Our study has several limitations due to the data source and the retrospective nature of the study. The quality of administrative datasets cannot be thoroughly confirmed and missing data remains an issue. For example, 24% of all patients in the Florida SASD database with a cubital tunnel syndrome diagnosis had no assigned ICD-9 procedure code. Although this cohort likely did not undergo surgical intervention for cubital tunnel syndrome, it is theoretically possible that the procedure code was not abstracted into the database. Importantly, secondary analysis found no clinically relevant differences in socio-demographics between this subgroup and patients with an ICD-9 procedure code. Further, no other surgeon-related variables, such as age, primary specialty, fellowship training, or years in practice, were available with the Florida SASD database. Because we are using data from only one state, our results may not be representative of treatment throughout the United States. Previous studies have shown geographical variation in the treatment of various hand conditions (38-40) and this may also be true of treatment of cubital tunnel syndrome. However, the trends we found regarding the increasing use of in-situ release are similar to those shown in other population-level studies on the treatment of cubital tunnel syndrome (5).

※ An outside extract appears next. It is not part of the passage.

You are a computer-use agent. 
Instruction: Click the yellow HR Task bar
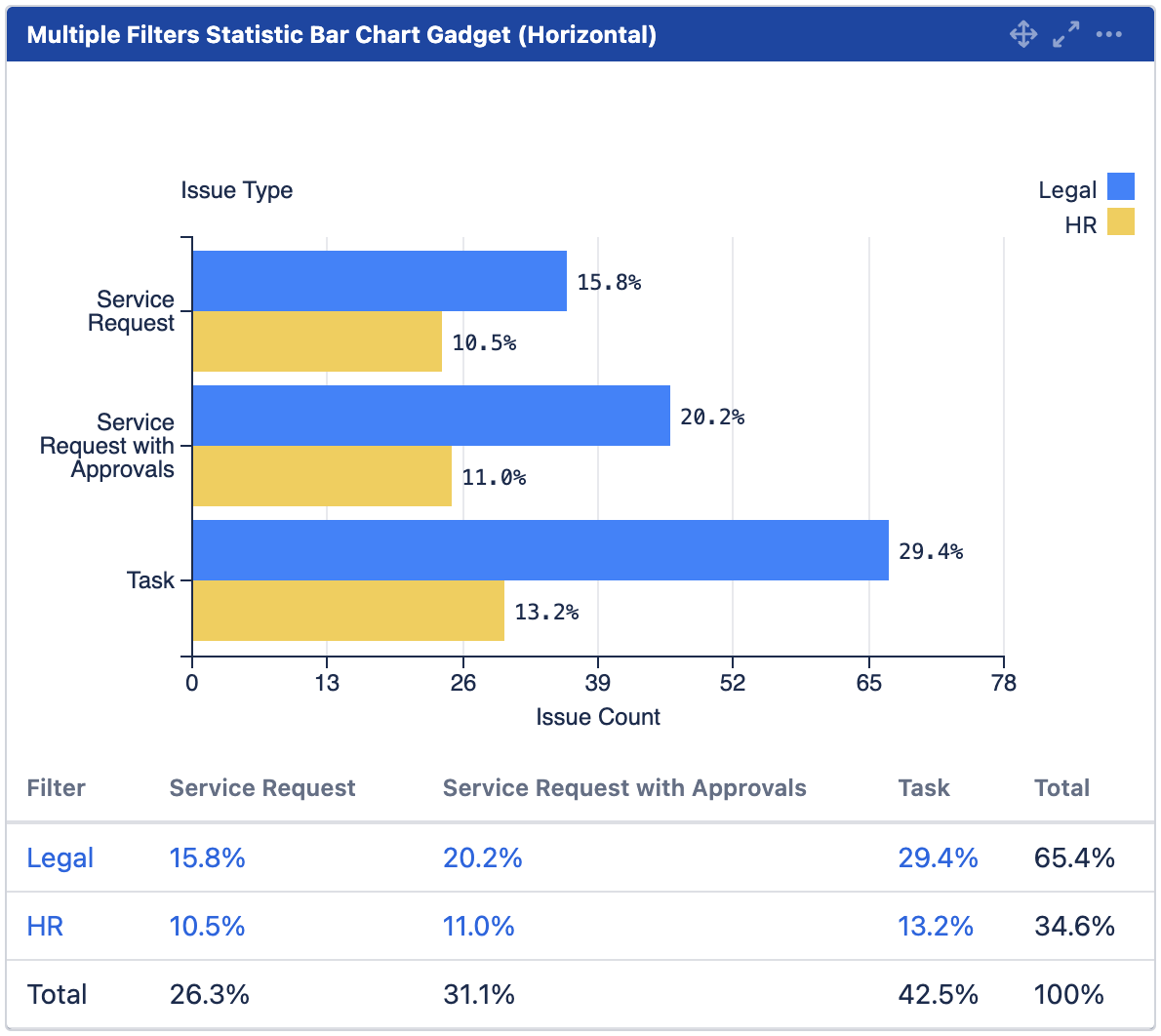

Because the Florida SASD surgeon identification number assignation changed between 2009 and 2010, we could only longitudinally track treatment choices by individual surgeon from either 2005 to 2009 or 2010 to 2012; we selected 2010 to 2012 because they were the most recent data. This narrow timeframe limited our ability to longitudinally analyze substantial changes in physician practice. Lastly, it is possible that some patients may have undergone revision ulnar nerve surgery with a different technique, which may account for some of the variation seen in treatment choices. Our data was cross-sectional with no longitudinal patient tracking and there is no diagnosis code for recurrent cubital tunnel syndrome to categorize this subset of patients. However, assuming a low rate of revision surgery, <7% as demonstrated by Goldfarb et al. (41) and the dominance of surgeon factors (ICC of 0.67), including revision surgery as another independent variable would not significantly change our study findings.

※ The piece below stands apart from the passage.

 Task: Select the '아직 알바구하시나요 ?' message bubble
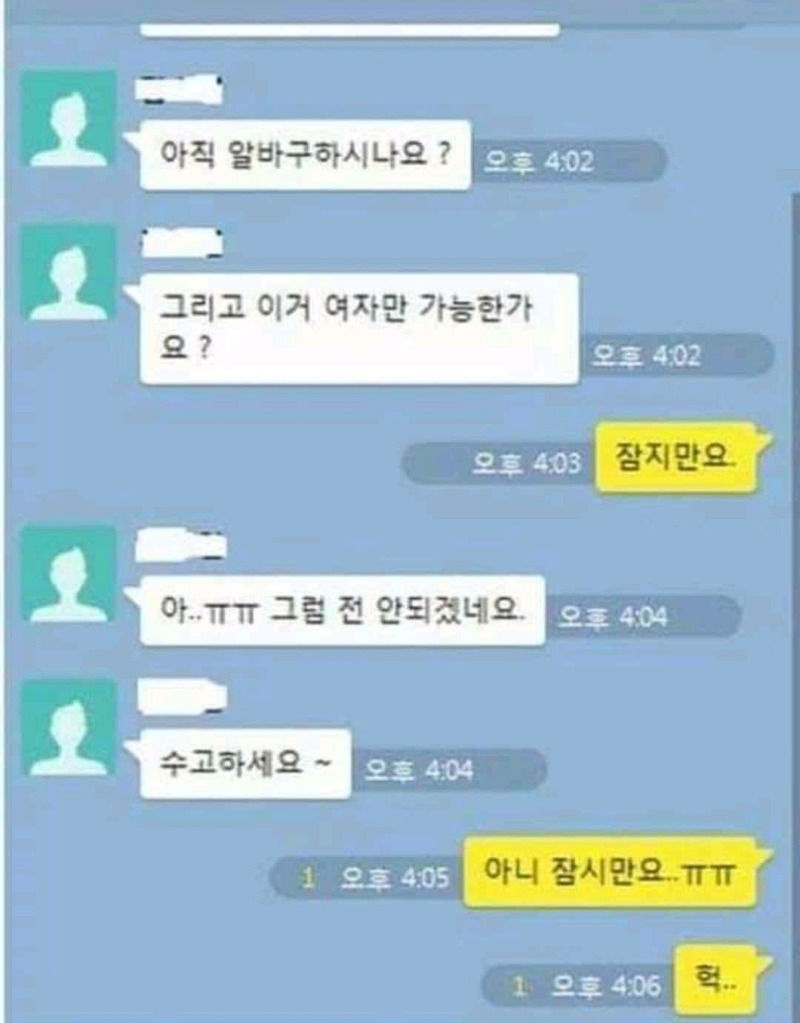click(x=305, y=155)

Contemporary healthcare mandates require increasing justification for resources. As a result, hand surgeons must support surgical decision-making with the best available evidence. Although much has been written about the established difficulty of influencing surgical practice with best-practice guidelines (42, 43), our analysis reveals the widespread adoption of in-situ release for treatment of cubital tunnel syndrome in Florida and these numbers are increasing. As with most procedures, however, patient demographics and surgeon-level factors influence procedure selection.
Acknowledgments
This project was supported by a Midcareer Investigator Award in Patient-Oriented Research (K24 AR053120) (to Dr. Kevin C. Chung).